In all my pubescent years up till now in my young adulthood, I've never quite understood the concept of dating and relationships. Even now, as I have some (or maybe a lot more than just some) experience in the field, I cant make any head or tail of it with a certain degree of certainty.
I remember my first "social" reaction to this was that of disapproval. To me, only fast girls indulged in such games and boys of my age were so awfully juvenile to imagine a deeper or a serious connection with them. And when I became more accepting of it (ofcourse with peer "sanction"), the superficiality of it repelled me. The elements of a relationship simply were flowers, chocolates, social isolation, first kisses and unwavering attention.

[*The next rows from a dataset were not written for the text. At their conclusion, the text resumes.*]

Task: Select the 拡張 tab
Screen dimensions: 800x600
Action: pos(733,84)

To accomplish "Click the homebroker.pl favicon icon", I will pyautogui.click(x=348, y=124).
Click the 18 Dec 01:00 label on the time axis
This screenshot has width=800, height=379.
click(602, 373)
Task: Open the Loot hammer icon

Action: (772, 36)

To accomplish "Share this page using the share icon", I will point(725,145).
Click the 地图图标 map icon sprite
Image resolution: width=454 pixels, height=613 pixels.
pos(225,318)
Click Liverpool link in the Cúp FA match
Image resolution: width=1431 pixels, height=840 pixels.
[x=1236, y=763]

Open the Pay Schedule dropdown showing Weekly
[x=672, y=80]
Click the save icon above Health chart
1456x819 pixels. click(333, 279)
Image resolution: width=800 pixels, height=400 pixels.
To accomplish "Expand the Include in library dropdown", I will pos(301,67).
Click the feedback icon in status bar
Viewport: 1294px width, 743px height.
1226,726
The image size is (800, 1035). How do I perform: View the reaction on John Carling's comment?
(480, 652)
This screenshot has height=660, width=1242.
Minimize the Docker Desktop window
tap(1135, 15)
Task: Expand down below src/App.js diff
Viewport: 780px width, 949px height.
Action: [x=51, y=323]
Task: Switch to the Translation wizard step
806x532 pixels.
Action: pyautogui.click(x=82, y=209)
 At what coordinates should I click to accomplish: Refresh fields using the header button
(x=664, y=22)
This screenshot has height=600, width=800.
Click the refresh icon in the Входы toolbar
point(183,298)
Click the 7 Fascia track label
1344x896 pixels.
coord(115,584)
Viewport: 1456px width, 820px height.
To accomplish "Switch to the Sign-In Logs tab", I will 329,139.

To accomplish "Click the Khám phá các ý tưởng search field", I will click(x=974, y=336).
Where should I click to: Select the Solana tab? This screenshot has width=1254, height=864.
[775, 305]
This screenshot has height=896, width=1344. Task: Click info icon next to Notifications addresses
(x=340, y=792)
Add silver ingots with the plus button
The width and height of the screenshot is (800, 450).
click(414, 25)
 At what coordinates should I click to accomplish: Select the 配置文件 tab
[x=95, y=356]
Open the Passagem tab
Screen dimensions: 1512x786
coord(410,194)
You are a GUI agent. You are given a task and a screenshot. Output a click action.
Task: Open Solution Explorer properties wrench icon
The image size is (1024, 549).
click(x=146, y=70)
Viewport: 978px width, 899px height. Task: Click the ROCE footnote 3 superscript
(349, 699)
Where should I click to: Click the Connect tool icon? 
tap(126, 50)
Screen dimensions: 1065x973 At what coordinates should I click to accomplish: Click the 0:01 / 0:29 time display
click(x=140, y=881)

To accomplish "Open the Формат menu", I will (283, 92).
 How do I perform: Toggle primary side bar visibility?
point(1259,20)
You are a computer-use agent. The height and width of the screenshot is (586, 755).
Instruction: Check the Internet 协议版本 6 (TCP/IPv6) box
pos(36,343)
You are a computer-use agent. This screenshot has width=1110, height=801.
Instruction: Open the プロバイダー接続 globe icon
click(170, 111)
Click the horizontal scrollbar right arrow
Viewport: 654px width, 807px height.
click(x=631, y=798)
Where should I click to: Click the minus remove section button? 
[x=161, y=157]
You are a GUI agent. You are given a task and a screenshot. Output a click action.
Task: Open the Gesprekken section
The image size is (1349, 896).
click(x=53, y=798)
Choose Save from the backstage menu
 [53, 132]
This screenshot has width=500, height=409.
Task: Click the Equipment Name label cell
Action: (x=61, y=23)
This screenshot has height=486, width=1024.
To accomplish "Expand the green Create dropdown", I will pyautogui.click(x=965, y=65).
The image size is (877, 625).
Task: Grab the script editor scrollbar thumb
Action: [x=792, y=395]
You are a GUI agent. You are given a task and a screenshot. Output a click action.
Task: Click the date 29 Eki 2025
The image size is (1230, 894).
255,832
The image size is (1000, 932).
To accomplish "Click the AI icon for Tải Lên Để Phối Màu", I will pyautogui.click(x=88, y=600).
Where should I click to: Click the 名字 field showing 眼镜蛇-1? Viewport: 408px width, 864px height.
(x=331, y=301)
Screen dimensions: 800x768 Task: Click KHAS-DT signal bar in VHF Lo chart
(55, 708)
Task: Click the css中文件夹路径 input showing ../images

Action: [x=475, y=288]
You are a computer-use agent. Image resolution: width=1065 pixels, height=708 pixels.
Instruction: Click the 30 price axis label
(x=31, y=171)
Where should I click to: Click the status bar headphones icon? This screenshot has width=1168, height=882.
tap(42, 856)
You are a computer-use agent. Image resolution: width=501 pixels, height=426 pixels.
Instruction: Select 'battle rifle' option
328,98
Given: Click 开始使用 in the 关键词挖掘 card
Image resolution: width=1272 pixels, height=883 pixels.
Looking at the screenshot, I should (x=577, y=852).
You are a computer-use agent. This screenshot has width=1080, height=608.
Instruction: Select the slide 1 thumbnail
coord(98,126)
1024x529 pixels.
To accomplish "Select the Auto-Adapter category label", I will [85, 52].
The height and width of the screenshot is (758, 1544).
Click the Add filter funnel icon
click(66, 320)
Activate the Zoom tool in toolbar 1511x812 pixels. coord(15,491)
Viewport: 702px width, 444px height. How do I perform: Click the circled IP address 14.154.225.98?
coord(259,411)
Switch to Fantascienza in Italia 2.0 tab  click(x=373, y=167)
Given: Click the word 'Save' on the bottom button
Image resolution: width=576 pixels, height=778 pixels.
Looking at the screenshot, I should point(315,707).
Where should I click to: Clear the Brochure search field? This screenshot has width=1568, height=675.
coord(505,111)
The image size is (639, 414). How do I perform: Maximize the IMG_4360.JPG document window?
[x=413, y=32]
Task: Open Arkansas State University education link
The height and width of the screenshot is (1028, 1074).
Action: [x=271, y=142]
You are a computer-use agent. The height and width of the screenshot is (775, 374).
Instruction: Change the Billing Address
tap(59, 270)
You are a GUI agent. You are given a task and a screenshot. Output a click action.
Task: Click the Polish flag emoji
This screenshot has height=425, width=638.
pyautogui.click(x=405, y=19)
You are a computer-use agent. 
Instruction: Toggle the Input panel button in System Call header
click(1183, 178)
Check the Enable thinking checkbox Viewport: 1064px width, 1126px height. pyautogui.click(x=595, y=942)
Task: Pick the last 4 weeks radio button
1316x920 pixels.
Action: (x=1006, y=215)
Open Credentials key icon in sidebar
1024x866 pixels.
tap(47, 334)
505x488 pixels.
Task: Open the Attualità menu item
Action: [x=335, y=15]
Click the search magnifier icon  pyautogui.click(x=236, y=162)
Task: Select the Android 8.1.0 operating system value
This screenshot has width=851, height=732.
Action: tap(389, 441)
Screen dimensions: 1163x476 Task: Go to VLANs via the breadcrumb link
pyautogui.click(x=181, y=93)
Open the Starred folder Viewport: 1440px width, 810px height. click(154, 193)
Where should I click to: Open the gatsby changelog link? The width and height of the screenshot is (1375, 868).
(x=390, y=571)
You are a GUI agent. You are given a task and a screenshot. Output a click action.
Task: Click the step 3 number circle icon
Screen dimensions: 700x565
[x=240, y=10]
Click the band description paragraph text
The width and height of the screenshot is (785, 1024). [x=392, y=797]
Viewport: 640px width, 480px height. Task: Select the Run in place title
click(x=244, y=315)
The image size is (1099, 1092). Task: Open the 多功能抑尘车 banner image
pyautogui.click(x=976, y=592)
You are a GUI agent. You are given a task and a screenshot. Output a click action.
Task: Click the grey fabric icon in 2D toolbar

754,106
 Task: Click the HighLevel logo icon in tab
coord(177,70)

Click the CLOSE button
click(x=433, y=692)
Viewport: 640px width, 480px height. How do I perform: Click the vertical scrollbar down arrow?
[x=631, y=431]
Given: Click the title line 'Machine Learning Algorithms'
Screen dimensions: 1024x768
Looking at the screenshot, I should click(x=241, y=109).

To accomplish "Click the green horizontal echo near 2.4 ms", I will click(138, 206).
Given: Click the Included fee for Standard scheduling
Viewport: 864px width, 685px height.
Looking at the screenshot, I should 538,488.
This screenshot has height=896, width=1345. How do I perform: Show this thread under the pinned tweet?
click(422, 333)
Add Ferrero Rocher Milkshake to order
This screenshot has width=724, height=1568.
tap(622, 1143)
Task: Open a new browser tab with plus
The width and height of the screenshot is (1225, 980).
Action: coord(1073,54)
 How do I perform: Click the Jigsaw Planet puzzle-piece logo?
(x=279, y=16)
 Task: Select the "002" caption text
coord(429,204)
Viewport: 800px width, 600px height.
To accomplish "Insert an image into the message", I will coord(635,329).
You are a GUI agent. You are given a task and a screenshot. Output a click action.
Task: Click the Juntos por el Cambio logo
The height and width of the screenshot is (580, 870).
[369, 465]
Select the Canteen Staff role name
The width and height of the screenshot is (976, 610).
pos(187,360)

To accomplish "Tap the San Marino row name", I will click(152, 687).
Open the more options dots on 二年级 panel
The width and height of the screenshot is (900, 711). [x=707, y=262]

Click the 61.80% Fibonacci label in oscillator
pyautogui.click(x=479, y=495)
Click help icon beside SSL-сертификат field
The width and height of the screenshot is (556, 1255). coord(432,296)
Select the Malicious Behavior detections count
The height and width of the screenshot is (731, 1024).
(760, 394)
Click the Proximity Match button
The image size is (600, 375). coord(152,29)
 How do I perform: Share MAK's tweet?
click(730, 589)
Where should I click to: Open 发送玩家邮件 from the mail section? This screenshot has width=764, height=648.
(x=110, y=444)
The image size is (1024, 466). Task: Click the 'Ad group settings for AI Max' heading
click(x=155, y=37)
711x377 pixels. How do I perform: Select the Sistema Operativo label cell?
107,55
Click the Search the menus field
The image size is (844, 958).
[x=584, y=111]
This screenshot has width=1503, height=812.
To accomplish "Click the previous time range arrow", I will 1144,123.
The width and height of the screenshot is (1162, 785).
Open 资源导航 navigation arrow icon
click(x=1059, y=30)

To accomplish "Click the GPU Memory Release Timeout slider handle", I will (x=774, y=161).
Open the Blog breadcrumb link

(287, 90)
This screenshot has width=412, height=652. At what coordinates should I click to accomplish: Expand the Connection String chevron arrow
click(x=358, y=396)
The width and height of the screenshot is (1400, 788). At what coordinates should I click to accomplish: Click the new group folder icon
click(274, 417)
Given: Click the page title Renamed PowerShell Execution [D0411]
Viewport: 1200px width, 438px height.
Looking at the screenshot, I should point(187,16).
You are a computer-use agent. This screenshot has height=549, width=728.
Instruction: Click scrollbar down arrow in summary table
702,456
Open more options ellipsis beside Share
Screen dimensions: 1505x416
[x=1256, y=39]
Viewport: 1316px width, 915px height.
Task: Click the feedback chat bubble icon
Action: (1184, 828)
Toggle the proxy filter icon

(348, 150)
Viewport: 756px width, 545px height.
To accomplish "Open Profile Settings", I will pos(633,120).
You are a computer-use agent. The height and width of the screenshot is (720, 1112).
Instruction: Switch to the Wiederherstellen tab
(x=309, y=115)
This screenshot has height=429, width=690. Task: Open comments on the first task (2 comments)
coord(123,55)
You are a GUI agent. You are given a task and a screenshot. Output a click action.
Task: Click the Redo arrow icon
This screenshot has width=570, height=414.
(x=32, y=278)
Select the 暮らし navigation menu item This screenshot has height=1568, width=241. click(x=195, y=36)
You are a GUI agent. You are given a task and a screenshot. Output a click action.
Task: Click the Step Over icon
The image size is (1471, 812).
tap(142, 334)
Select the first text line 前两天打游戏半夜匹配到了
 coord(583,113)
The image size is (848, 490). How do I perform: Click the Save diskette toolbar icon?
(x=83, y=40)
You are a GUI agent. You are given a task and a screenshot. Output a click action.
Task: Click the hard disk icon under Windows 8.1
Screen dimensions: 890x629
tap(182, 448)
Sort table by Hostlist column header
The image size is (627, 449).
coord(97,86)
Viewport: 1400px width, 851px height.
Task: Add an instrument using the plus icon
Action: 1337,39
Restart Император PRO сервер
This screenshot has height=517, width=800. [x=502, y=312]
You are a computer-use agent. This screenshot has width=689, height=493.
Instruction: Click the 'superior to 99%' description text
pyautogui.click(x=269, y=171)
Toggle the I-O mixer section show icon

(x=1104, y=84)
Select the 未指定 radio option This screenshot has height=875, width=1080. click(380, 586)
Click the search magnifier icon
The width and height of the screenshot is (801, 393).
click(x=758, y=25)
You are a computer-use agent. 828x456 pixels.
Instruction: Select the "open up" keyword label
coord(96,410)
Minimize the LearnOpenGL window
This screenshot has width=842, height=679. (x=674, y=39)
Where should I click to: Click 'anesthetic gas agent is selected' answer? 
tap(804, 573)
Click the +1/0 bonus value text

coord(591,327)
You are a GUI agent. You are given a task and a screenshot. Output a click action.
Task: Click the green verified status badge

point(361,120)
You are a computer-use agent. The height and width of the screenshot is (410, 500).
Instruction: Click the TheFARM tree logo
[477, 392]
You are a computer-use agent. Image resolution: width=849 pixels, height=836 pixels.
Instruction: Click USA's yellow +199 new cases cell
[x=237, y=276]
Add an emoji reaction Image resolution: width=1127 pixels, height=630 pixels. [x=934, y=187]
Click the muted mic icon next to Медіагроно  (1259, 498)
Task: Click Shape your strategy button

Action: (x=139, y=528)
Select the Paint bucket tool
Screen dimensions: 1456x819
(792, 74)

No this isn't the part yet when I begin illustrating my personal experience. Till this time, I had only personal accounts of friends and cousins to rely on. And in all honesty, I thought it was a huge headache (and damn it, was I right at 16?). Sure I didn't blind myself from the flossy part of it. Ass kissing (the meaning of which was limited to doting in my imagination back then), someone to beep you all day, someone to take you around (now this I really envied, I have to admit) and someone to buy you lunch (a vicious advantage!).
But as I grew up, those personal accounts and witnesses matured and I then finally figured out the supreme factor operating in all relationships; THE EGO. Ego pampering and ego battles was all that it centered around. By now I was definitely getting somewhere. Candies, kisses and pictures were all just physical manifestations of all the determining egoistic indulges of the human mind , torn between its personal wishes and the societal grants. By this time, I was old enough and expected to have 2-3 ex's myself and I didn't. Naturally, I was questioned. Looking for the perfect guy aka Mr. Right? Guy maybe? Heck, I started questioning myself. Was I too pricey? Was I that unattractive? Or was I…no I couldn't be. The conclusive title I labeled myself was as the kinda girl that guys don't like as a girlfriend. As self deprecating as it sounds, it made me feel good in a strange sort of way. In time and with a little more exposure and knowledge, I did realize that I wasn't, after all, interested in women. In fact, I much hated them in general relative to my disdain for the weeners. And not in a sudden flash of enlightenment but a steady gradual gradation of myths and realities, I knew…I had to fall in love. And that did bring equilibrium to my disturbed thought settlements. However, I don't recall being in love when I entered into my first (and only till date) relationship. I just felt good about the somebody and trusted my gut feeling. Infact, on a very mental level, I never did think of love in all its grandeur having any connection to this relationship. And I don't believe till date, love happened as an inevitable consequence of our relationship. Love really isn't that predictable. I mean, if you cognitively assess love, it would be associated with all those feel good moments and moments of satisfactory resolutions. But that wasn't it. There was turmoil, there were hearts broken, principles redefined. I think the period when I saw it for what it was when I couldn't wait to see him and felt the greatest being with him. Now the two did not or do not happen every time, so when it started to become a pattern, it was more for real.
However, I cant agree more when anyone says that love is sick. Why? because it is about giving a greater part of yourself and not receiving the same share. Everyone wants to be loved but not everyone can love another.
Digressing back to relationships, it is indeed everything I've always thought it to be. Scandolous, plastic toys, drunk dials, pampering (what ever sort), coaxing and socially reveling in it. But all the same or perhaps not all, it is a lot about giving. And this may not be parallel to receiving as well. You may not receive as much yet it is important to know the significant other has given as much as in his/her capacity. Because relationships (at least the realistic and utopian kinds) are a lot more above business deals and a little above the paradigm of social exchange.